How Go 1.15 improved converting small integer values to interfaces
In Go, interface values are famously implemented as a pair of pointers (see Russ Cox's Go Data Structures: Interfaces); a pointer to information about the type and a pointer to the value itself. This generally means that the value must be dynamically allocated in the heap, which means that it will contribute to the work that Go's garbage collection does.
The Go 1.15 release notes mention an intriguing improvement in the runtime section:
Converting a small integer value into an interface value no longer causes allocation.
When I saw that, I immediately wondered how it works, and especially if Go's runtime was now sometimes using the value pointer field in interface values to directly store the value. (There are a number of languages that do this, using various approaches like tag bits to tell values from real pointers.)
The answer turns out to be pretty straightforward, and is in Go CL 216401 (merged in this commit, which may be easier to read). The Go runtime has a special static array of the first 256 integers (0 to 255), and when it would normally have to allocate memory to store an integer on the heap as part of converting it to an interface, it first checks to see if it can just return a pointer to the appropriate element in the array instead. This kind of static allocation of frequently used values is common in languages with lots of dynamic allocation; Python does something similar for small integers, for example (which can sometimes surprise you).
(It turns out that Go previously had an optimization where if you were converting 0 to an interface value, it would return a pointer to a special static zero value. This new optimization for 0-255 replaces that.)
There is one special trick that Go plays here. The actual array is
an array of uint64
, but it reuses the same array for smaller sized
values as well. On little endian systems like x86, this
is fine as it stands because a pointer to a 64-bit value is also a
valid pointer to that value interpreted as 32 or 16 bits (or 8
bits). But on big endian systems this isn't the case, so if Go is
running on a big endian machine it bumps up the pointer so that it
works properly (making it point to either the last two bytes or the
last four bytes of the 8-byte value).
(On a little endian machine, the pointer is to the low byte of the value and the remaining bytes are all zero so it doesn't matter how many more of them you look at. On a big endian machine, the pointer is to the high byte, but the low byte is the thing that matters.)
As bonus trivia for this change, this new array of 0-255 uint64
values was then reused for avoiding allocating anything for one-byte
strings in another change (this commit,
CL 221979).
Go previously had an array of bytes for this purpose, but why have
two arrays. Big endian machines need the same sort of pointer bumping
they did for small integers being converted to interface values,
but little endian machines can once again use the pointers as is.
PS: There are runtime functions for converting 16, 32, and 64 bit
values to interface values, in runtime/iface.go
(they can be inlined in actual code), but I was puzzled because
there is no runtime function for converting 8 bit values. It turns
out that 8-bit values are directly handled by the compiler in
walk.go,
where it generates inline code that uses the staticuint64s
array.
This may be done directly in the compiler partly because it needs
no fallback path for larger values, unlike the 16, 32, and 64 bit
cases, since an 8 bit value will always be in staticuint64s
.
|
|

^^^^

▸ WORK INSTRUCTIONS:
• a. In the Go interfaces post, which integers does the runtime's special static array hold?
• b. Repeat word for word the part of the Go interfaces post that begins at "How Go 1.15" and stops after "longer causes allocation.".
The lines after the Go interfaces post play no part in this work.

▸ DATA SEGMENT:
^^^^

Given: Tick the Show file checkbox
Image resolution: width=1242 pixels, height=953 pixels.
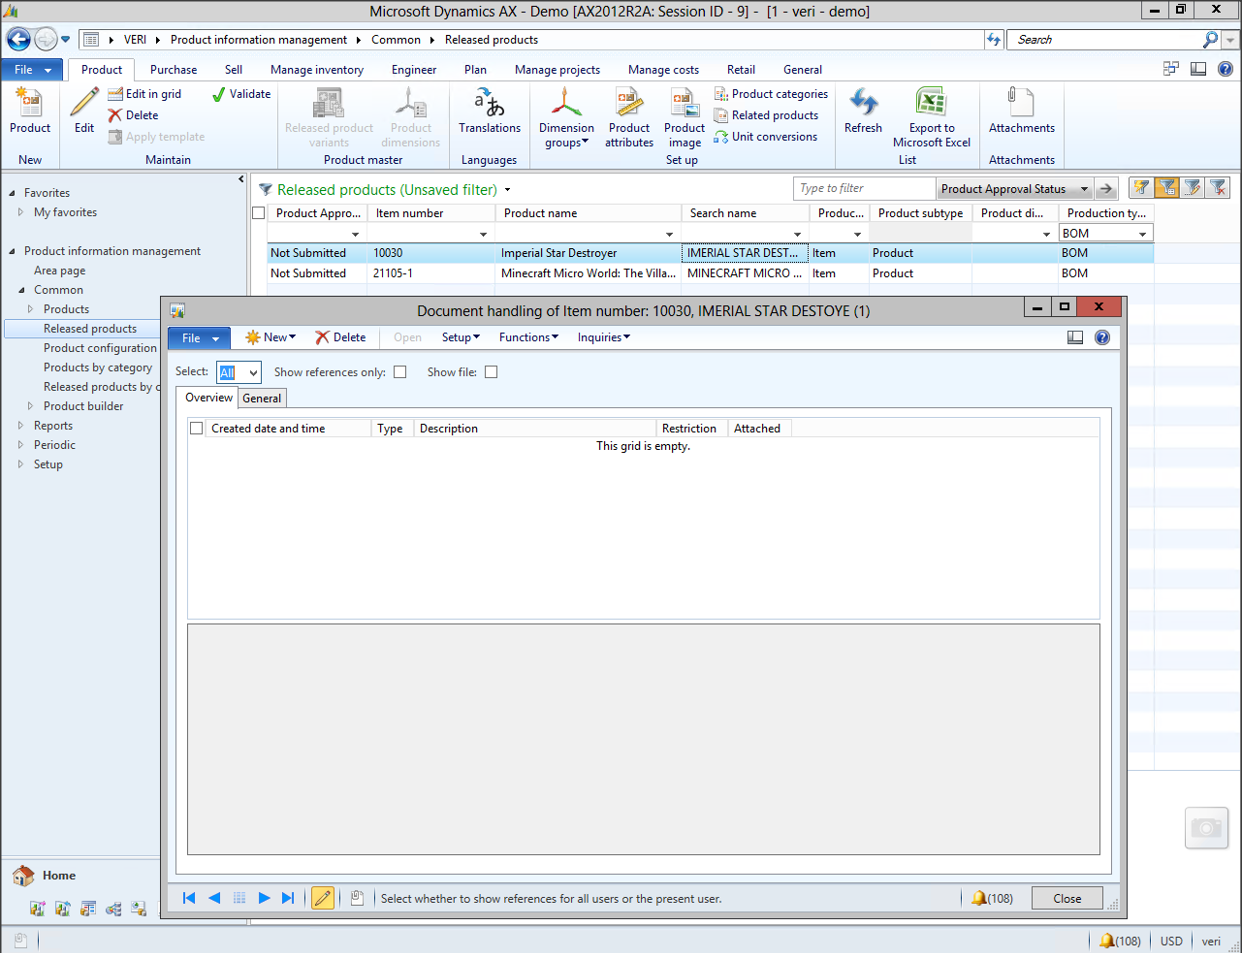Looking at the screenshot, I should pyautogui.click(x=491, y=372).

^^^^

▸ SOLUTIONS TO EACH TASK:
• a. The first 256 integers, 0 to 255.

• b.
How Go 1.15 improved converting small integer values to interfaces
In Go, interface values are famously implemented as a pair of pointers (see Russ Cox's Go Data Structures: Interfaces); a pointer to information about the type and a pointer to the value itself. This generally means that the value must be dynamically allocated in the heap, which means that it will contribute to the work that Go's garbage collection does.
The Go 1.15 release notes mention an intriguing improvement in the runtime section:
Converting a small integer value into an interface value no longer causes allocation.